A small band of robed Ku Klux Klansmen, outnumbered two to one by newspaper and television reporters from as far away as New York City, preached bigotry, danced around a burning cross and dispersed without incident Saturday night, laying to rest fears that Frederick County's first KKK rally would lead to violence.
"It was very calm and we made no arrests," said Maryland State Police Lt. Grover Sensabaugh, who deployed more than 65 state troopers and county sheriffs around the sloping six-acre field behind the Braddock Heights firehouse in the heart of this ridgetop town. "I'd been predicting it the way it came out. If it hadn't I'd have been crucified."
The rally, which had been opposed by the 1,500 residents of this old resort community as well as people in Frederick four miles to the east, drew about 200 people, according to police.
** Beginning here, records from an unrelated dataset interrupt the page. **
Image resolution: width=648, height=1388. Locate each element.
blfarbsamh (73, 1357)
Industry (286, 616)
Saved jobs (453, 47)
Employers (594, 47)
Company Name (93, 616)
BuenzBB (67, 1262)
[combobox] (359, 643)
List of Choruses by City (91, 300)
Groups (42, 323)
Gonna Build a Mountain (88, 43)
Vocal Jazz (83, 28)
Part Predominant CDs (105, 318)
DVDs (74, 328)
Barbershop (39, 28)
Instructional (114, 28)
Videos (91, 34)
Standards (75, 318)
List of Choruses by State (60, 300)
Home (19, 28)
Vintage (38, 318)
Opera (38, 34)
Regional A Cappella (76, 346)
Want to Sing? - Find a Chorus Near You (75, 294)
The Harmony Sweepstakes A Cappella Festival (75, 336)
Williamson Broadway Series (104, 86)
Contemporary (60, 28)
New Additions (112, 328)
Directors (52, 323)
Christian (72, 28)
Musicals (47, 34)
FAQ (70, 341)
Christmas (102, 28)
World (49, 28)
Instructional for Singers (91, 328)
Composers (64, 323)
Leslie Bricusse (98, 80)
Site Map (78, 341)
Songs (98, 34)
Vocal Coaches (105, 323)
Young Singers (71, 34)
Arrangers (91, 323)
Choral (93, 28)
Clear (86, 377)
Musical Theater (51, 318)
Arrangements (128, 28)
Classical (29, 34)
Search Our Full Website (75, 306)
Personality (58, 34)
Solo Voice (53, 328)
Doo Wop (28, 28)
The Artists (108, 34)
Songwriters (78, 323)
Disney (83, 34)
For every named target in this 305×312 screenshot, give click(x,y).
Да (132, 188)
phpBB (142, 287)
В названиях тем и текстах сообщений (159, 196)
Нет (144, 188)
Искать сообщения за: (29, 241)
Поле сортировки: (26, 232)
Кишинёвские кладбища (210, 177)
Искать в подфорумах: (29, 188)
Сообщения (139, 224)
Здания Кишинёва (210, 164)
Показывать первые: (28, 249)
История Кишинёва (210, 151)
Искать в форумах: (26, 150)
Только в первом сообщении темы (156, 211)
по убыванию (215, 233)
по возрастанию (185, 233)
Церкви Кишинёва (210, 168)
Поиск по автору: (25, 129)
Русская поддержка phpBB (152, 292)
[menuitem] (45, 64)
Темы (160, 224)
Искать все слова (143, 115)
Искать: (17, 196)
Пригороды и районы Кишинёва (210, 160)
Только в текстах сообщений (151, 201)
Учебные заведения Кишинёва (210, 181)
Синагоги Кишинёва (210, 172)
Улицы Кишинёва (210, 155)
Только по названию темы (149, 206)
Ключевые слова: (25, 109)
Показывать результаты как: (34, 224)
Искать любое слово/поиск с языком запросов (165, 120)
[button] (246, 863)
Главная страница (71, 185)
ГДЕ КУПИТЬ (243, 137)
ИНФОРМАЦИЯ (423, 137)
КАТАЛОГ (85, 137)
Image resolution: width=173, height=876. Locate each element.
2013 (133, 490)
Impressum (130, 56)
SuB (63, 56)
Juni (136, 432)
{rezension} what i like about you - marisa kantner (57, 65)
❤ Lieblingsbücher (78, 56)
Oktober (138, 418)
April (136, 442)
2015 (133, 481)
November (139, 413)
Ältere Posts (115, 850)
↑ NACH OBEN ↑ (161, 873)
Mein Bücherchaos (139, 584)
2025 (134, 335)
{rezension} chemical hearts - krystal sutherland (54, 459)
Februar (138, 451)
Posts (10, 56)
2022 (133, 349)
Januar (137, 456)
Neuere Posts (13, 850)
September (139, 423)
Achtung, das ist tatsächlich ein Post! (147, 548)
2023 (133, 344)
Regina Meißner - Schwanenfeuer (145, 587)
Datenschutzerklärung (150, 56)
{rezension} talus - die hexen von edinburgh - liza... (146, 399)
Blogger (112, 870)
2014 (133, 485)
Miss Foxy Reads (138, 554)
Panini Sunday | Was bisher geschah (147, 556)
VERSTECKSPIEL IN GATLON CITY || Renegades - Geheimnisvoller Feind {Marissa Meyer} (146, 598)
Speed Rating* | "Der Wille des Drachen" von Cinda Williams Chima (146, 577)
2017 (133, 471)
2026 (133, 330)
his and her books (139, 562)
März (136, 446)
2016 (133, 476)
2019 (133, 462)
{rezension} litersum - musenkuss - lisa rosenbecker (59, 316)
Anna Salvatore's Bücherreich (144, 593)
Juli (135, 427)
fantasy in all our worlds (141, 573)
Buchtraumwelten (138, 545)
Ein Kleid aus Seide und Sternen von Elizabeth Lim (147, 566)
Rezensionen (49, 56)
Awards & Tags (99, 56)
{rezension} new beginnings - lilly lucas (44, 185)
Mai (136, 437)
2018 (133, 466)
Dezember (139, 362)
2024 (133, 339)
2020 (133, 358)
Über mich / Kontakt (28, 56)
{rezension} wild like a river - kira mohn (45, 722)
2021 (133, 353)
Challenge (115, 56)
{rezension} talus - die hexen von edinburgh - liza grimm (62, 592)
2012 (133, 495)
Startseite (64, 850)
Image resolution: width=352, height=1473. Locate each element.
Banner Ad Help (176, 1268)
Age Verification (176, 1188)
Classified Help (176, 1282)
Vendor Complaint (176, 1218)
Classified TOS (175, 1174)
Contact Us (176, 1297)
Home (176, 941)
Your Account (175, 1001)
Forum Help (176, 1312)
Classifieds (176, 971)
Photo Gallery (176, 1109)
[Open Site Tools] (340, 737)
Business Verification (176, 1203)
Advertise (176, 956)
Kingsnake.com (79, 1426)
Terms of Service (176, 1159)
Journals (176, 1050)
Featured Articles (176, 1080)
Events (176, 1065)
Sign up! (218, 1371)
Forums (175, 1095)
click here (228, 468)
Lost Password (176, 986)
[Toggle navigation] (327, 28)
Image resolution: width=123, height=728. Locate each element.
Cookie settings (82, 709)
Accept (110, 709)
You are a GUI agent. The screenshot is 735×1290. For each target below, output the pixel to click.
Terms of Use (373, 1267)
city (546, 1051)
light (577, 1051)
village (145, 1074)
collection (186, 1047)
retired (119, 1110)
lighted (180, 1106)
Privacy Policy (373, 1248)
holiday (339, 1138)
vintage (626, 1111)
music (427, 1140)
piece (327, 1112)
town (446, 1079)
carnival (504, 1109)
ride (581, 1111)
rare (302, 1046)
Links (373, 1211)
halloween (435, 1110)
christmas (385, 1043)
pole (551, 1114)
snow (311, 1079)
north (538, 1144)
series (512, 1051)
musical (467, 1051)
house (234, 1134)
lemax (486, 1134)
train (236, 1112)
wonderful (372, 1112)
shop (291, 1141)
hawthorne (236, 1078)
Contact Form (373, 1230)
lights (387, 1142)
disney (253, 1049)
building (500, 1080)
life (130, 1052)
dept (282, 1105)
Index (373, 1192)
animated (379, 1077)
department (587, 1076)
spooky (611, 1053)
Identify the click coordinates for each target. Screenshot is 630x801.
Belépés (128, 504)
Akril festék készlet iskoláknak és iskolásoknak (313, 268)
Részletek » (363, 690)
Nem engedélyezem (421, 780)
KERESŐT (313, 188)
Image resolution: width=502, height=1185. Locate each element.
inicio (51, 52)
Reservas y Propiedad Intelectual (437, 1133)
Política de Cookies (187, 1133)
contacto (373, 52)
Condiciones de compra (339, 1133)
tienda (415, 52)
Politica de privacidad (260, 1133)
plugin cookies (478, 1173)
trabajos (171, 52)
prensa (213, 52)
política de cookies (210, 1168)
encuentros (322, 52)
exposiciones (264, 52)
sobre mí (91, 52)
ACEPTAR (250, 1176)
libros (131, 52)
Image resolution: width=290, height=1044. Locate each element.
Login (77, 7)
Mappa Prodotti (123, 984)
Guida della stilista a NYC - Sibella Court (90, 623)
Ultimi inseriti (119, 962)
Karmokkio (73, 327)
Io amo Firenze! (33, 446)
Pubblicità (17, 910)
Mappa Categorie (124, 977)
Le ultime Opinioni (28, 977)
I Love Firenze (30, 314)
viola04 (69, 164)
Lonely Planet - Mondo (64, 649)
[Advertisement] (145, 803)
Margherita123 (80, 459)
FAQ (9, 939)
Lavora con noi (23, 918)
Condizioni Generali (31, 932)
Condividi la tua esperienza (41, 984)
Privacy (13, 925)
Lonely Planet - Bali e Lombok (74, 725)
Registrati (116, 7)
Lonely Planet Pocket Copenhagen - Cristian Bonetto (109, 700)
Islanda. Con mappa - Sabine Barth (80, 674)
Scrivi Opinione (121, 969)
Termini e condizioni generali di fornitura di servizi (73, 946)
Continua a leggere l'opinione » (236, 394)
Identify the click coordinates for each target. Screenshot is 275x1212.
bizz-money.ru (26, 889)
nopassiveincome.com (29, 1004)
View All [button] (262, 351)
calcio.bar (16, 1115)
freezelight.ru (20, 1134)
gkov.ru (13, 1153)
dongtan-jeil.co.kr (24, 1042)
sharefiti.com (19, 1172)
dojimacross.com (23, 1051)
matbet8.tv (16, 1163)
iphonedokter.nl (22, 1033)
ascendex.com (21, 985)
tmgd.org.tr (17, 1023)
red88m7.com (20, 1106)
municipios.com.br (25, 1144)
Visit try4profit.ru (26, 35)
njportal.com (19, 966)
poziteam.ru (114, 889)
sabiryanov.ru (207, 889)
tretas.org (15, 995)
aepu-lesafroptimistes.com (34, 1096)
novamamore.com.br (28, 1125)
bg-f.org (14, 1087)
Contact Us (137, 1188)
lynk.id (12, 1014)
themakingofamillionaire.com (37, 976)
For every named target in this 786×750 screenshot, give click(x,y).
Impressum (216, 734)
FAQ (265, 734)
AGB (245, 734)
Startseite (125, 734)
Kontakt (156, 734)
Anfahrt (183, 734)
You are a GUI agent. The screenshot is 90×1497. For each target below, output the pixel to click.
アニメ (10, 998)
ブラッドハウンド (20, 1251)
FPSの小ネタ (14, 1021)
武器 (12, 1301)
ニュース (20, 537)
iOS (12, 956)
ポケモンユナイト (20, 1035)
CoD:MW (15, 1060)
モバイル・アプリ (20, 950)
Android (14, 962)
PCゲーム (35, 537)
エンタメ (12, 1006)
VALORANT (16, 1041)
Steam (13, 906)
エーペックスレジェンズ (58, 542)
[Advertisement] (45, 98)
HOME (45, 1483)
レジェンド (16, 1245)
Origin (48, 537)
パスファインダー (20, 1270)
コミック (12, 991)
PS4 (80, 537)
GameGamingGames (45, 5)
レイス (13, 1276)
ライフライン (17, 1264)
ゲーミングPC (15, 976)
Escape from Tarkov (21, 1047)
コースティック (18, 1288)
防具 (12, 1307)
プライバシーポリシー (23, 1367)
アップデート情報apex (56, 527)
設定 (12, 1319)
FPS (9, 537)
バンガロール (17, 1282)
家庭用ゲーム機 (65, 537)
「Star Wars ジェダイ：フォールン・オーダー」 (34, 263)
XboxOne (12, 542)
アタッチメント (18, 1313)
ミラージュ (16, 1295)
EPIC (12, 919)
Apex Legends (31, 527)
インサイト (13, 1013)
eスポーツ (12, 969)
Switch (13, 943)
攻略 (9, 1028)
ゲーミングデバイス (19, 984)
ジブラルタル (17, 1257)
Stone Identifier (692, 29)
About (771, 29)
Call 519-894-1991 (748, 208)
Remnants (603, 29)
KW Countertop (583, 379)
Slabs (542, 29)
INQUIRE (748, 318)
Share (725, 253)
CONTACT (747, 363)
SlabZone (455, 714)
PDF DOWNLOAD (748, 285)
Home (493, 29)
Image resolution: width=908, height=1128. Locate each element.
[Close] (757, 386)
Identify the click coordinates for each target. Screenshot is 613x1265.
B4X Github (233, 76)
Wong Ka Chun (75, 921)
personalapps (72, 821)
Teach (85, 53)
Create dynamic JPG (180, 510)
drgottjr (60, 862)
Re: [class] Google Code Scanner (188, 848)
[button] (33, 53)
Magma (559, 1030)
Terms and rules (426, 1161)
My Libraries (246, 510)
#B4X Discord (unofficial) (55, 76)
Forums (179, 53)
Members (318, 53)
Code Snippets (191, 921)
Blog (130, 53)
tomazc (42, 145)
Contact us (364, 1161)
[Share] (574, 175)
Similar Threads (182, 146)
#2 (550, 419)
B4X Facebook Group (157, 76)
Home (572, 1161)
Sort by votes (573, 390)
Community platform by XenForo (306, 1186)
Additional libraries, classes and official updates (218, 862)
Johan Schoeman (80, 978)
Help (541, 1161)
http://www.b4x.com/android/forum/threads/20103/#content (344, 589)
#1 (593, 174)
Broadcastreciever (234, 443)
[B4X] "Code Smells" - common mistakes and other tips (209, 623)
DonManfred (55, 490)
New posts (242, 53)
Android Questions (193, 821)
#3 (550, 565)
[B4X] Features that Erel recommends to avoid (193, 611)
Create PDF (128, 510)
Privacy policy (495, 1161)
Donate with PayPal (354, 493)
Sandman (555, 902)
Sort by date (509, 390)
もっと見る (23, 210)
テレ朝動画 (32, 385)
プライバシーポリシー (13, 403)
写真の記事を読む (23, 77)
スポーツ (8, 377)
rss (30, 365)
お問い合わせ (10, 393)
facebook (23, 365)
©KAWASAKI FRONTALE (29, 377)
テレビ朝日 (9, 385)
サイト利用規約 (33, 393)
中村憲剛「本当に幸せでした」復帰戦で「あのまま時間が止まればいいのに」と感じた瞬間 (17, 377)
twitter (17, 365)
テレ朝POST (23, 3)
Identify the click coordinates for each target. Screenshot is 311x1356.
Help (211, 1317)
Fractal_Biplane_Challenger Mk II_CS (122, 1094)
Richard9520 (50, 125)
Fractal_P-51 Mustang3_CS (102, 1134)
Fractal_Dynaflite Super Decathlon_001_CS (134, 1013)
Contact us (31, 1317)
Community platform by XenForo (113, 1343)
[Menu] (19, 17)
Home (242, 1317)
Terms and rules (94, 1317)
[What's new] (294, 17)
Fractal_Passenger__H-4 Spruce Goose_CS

Those who weren't Klan sympathizers, curiosity-seekers or undercover agents, were media representatives who descended on the predominantly young audience for interviews. Meanwhile, a parade of Klan dragons and wizards at a podium spoke about Communists and blacks, blaming the latter for many modern ills.
State police said they were somewhat mystified why the Klan's "recruiting rally," which was similar in both substance and size to past rallies in nearby Carroll County, spawned such broad coverage, including New York-based television network reporters.
"To come all the way from New York to cover a bunch of Klansmen jumping around a pole . . . I was surprised," said Lt. Sensabaugh.
But concern over the rally, which followed a violent encounter between Klansmen and communists in Greensboro,N.C. last November, had been building since March in both Braddock Heights and Frederick, where many black families stayed inside for the evening.
"We stuck around the house and played cards," said 15-year-old Alfie Scott. "We don't usually do that."
"The police were very conspicuous," said 28-year-old Eddie Cleaver. "I been here all my life. The quiet was eerie."
Bells tolled at 16 acre churches and many ministers led prayer vigils during the three-hour Klan rally. In Braddock Heights a number of families had sent their children away, cordoned off their yards and put up no-trespassing signs.
But at nightfall, many stood in the crowd to watch the spectacle of flames consuming a rag-wrapped, 40-foot-cross. Klansmen, some of whom held hickory ax-handles, chanted "white power."